[Stored data entries]

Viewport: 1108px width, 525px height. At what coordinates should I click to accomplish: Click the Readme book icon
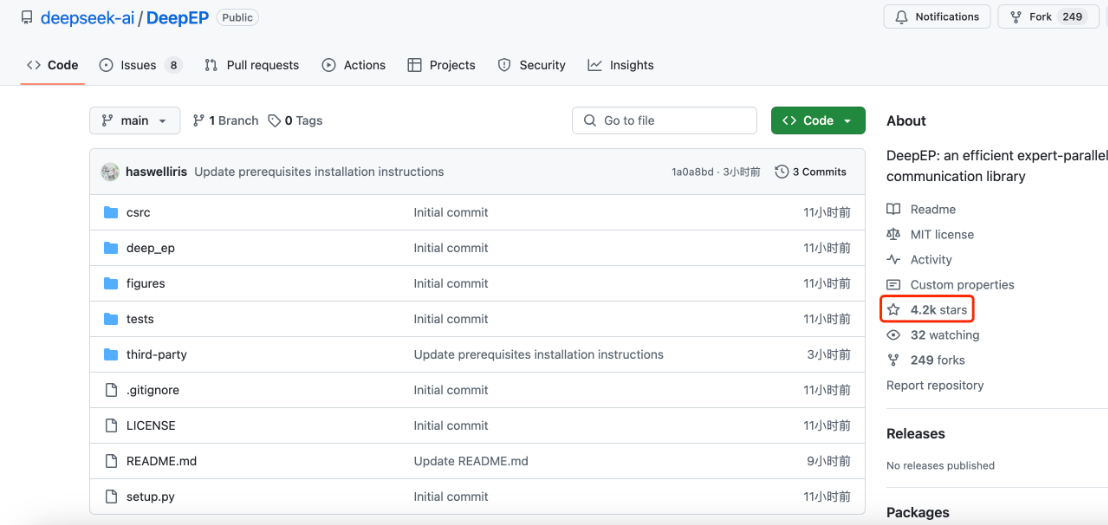893,209
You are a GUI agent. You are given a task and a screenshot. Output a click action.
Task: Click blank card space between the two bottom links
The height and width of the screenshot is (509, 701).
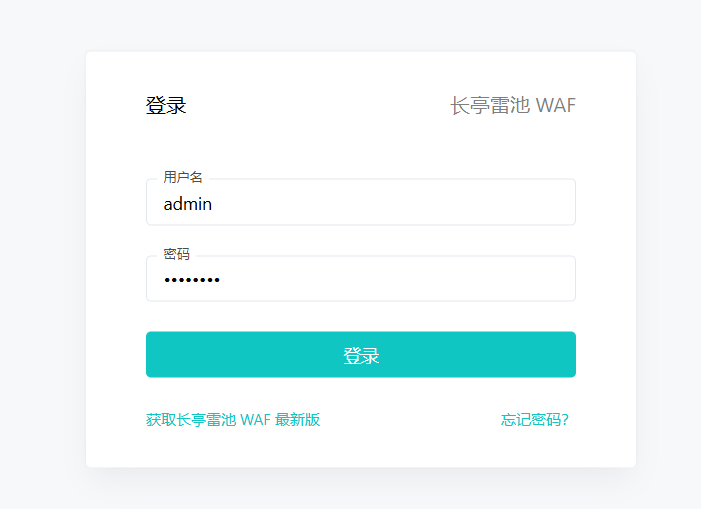(x=410, y=420)
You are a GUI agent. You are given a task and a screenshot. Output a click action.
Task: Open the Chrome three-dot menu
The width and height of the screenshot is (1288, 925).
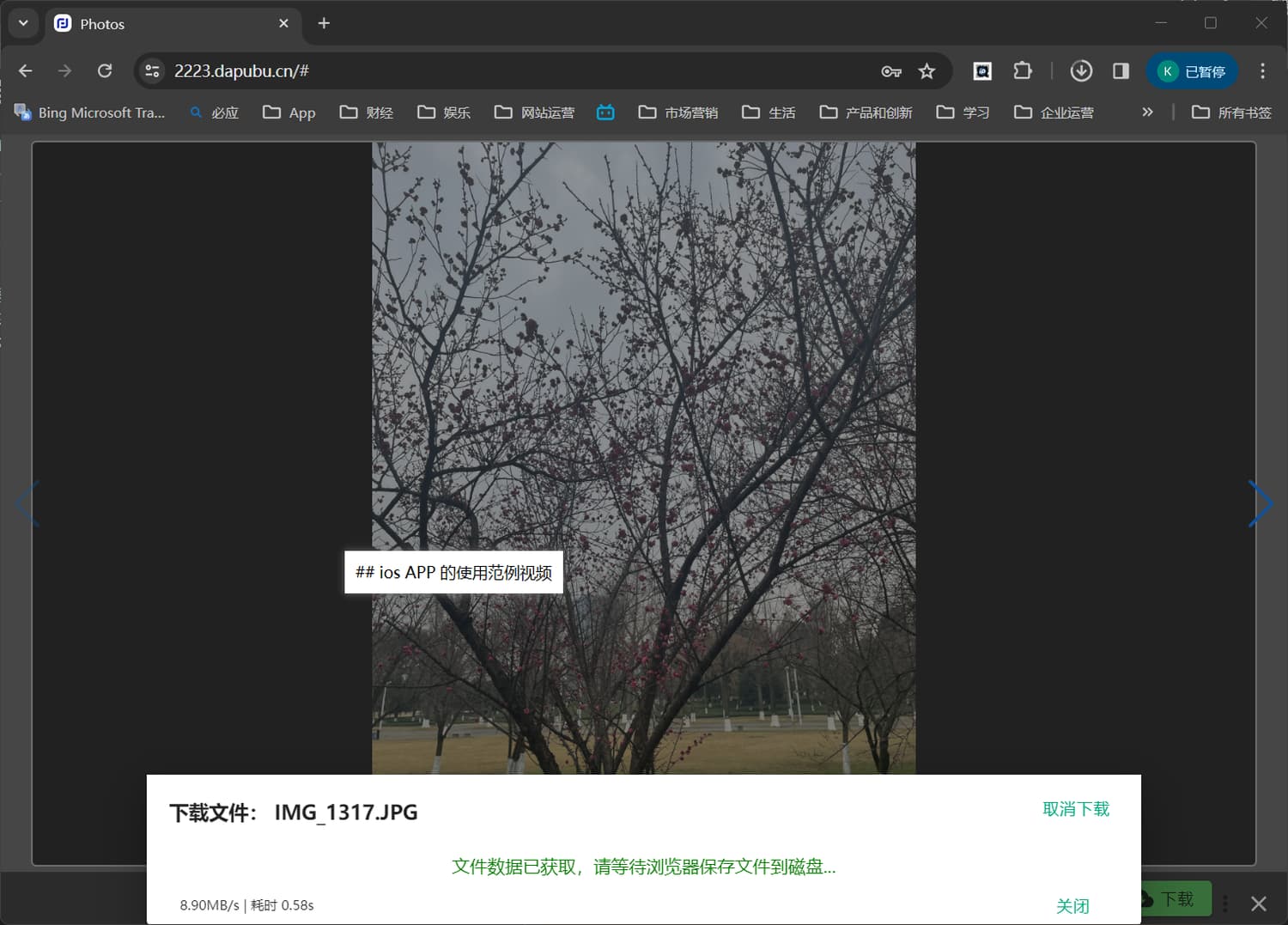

# What you will do
Leave out the pictures and output the rest of the records exactly.

# Problem solution
Viewport: 1108px width, 525px height. At what coordinates should I click to accomplish: Click the Readme book icon
893,209
You are a GUI agent. You are given a task and a screenshot. Output a click action.
Task: Click blank card space between the two bottom links
The height and width of the screenshot is (509, 701).
(x=410, y=420)
You are a GUI agent. You are given a task and a screenshot. Output a click action.
Task: Open the Chrome three-dot menu
The width and height of the screenshot is (1288, 925).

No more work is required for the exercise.